Leyendo La Invención de la Soledad de Paul Auster de algún modo resbalé (o caí en cuenta de que ahí estaba) hacia ese horrible sentimiento de la soledad. Las últimas semanas he pensado/sentido/habitado intensamente ese lugar, sin contemplación sino como arando la tierra con las manos, en búsqueda del espectro que la acompaña.
Bécquer dijo que la soledad es el imperio de la conciencia, porque estar solo es estar con uno mismo, hacia adentro, conectado con aquello invisible que subyace a nuestro cuerpo, pensamientos/sentimientos... pero presiento que la soledad no es aquello. Porque cuando nos conectamos con la sustancia de nuestra existencia inevitablemente nos conectamos con todas las sustancias que dan forma a la vida. Y allí no estamos solos. Allí es imposible sentirse solo porque los límites desaparecen.
La soledad es esa fractura que señala el contorno de nuestra piel. Ese espacio donde estamos separados, de lo otro y de los otros, desmembrados incluso de nosotros mismos adentro.
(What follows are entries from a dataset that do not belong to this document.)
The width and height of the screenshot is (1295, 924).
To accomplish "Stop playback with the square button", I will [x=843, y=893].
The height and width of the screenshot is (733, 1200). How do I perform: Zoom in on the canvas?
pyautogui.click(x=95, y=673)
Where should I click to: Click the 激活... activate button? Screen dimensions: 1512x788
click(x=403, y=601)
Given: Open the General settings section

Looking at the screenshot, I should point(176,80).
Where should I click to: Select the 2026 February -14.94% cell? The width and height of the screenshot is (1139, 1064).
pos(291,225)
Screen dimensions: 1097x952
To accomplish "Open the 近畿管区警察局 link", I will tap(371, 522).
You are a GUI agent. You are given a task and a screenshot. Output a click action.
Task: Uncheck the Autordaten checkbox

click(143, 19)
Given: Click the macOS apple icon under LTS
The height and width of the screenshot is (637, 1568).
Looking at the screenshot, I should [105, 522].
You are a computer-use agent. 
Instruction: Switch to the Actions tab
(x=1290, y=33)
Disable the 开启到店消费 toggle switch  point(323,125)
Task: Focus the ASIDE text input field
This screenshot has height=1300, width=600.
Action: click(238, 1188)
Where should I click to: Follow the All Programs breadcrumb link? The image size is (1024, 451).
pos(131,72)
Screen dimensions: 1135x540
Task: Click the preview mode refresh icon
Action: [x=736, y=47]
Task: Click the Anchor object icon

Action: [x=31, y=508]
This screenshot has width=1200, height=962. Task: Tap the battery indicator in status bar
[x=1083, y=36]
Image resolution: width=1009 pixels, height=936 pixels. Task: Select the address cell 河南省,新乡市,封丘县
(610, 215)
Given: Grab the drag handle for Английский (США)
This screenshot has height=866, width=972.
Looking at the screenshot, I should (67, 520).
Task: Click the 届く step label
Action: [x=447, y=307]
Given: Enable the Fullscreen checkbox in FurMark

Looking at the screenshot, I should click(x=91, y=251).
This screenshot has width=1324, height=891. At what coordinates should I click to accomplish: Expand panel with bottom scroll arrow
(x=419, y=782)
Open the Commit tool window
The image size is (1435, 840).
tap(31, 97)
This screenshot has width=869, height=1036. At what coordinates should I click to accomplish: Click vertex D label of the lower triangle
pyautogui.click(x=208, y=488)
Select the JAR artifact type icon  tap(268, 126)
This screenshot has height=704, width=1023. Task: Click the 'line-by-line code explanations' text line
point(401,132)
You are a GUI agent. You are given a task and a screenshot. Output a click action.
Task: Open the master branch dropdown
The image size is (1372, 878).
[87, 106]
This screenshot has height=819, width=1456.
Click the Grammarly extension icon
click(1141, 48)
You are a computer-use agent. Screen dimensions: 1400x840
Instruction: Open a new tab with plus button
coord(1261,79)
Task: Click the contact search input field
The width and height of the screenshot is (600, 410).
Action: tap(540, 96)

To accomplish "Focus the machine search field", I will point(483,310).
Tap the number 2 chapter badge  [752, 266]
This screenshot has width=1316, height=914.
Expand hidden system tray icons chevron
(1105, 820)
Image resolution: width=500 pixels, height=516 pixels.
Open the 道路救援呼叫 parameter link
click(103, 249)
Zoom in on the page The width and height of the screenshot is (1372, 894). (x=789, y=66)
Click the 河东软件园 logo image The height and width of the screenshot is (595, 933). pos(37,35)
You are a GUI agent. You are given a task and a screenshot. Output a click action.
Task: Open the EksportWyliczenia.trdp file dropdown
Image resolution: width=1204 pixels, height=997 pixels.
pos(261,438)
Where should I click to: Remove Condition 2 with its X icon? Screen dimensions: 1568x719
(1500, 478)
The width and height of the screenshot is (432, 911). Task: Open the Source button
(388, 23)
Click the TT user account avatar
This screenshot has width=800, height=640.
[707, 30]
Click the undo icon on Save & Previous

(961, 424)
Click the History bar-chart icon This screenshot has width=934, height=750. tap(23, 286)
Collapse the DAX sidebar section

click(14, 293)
La soledad es quedarse callados. La soledad es el apego a lo que se acaba. La soledad es condenarnos a vivir la vida que creemos debemos vivir.
Hoy es un día importante en mi vida. Importante y misterioso pues cierro un ciclo que comencé hace solo dos años pero siento como si hubiera transcurrido en siglos de tanto que me ha transformado. A veces nos demoramos en llegar a ese lugar que buscamos, porque es desconocido, porque nuestros hábitos no nos dejan ver más allá, porque la vida se trata de la búsqueda más que de la llegada.
Tengo mucho que agradecer pero en el primer lugar está Michelle, un alma enorme en un cuerpo aún pequeño que me recuerda todos los días lo que realmente importa: la magia.